Aslı: terör olayları orda çok fazla ve sokak çocukları ateş altında kaldılar, hayat onlar için zordu ama terör nedeniyle zaten zor olan hayat mücadeleleri daha da zorlaştı ve lanet olası dağ fareleri bu çocukları kendi menfaatleri için kullanmaktan çekinmiyorlar. Savaşın ve terörün elinden kurtarıp yarınları için güvenli bir ortamda yetişmeleri sağlanmaları lazım bu çocukların. Yurdu siz kurduğunuza göre dünyanın en güvenli evidir ve Diyarbakırlı çocuklar kendilerini bu hayatta az da olsa bir yuvaya ait his ederler ve en önemlisi çocuk istismarcıları bu melekleri kendi kirli işlerinde kullanamayacaklar.
Arda: helal sana Aslı valla ne yalan söyleyelim bu kadar derin düşünmemiştik.
Can: aynen biz sadece çocukları sokaklardan kurtarmayı hedef etmiştik ama böyle yaparak hem çocukları kurtarıcaz hem teröre darbe indiricez.
Şahin: iyi düşündün Aslı. Arda işlemleri başlat inşaat malzemelerini araçları falan hepsi bugün Diyarbakır'da hazır olsunlar yarın inşaat başlasın.
Arda: tamam kardeşim oldu bil.
Bu kız beni her konuştuğunda kendine hayran bırakmayı nasıl beceriyor hala anlamış değilim. Arda kahvesini bitirip ayaklandı tam gideceği sırada Ece ve Yağmur geldi.
Ece: hayırdır hayatım nereye?
Arda: şu yurt işini hal edip gelicem canım
Yağmur: aa karar verdiniz mi il'e?
Can: evet Diyarbakır'da olacak
Yağmur: harika düşünmüşsünüz, çocukları o ortamdan kurtarmış oluruz
Şahin: aynen ve bu fikirde Aslıya ait
Ece: aferin Aslı valla iyi düşündün
Aslı: estağfurullah ben sadece düşüncemi dile getirdim
Şahin: hade Arda bitir işi
Arda: tamam kardeşim gittim ben
Ece: dur bekle bende şirkete gidicem
Şahin: Ece dikkatli ol
Ece: tamam abicim
Şahin: Arda
Arda: biliyorum ben ölmeden hiç kimse Ece'min saçının teline bile dokunamaz
Şahin: ondan emin olmasam kardeşimi vermezdim sana.
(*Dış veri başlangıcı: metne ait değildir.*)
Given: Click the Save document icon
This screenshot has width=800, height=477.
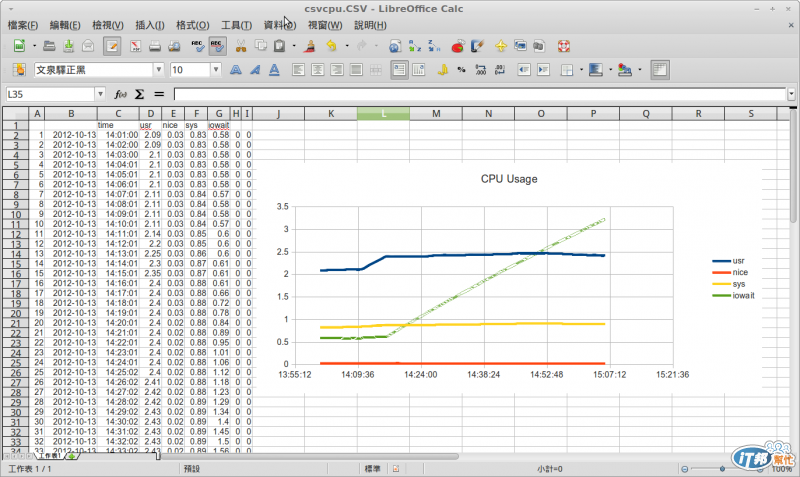Looking at the screenshot, I should [x=68, y=46].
Demek istediğim bu değil, nasıl ki Ece benim kardeşimse sende öylesin bu yüzden hem kendine hem Eceye dikkat ediyorsun
Arda: eyvAllah kardeşim
Ece: ay abi sanki küçük çocuğum ha
Şahin: Eceee
Ece: tamam tamam
Arda'dan:
Eceyle beraber şirkete doğru yola çıktık, Şahin son operasyondan sonra güvenlik konusunda daha da dikkatli oldu. Şimdilik yıldız sessiz ama bu rahatlamamıza neden değil, savaş ortamında olsak biliriz ki hedefte biz varız ama şu an biz değil sevdiklerimiz namlunun ucunda. Eceyle arabada hiç konuşmadık zaten konuşulacak her şey konuşuldu. Şirkete gelince Ece odasına geçti bende kendi odama geçtim, Diyarbakır'daki adamlarımızı aradım gereken komutları verdim. Sekreteri yanıma çağırdım ona Fatih, Gökhan, Selma ve Ceydayı bulmasını odama göndermesini söyledim. Yaklaşık 15 dakika sonra odamın kapısı tıklandı ve beklediğim dörtlü karşımda sıraya dizildiler onlara oturmalarını işaret edip koltuğumda doğruldum.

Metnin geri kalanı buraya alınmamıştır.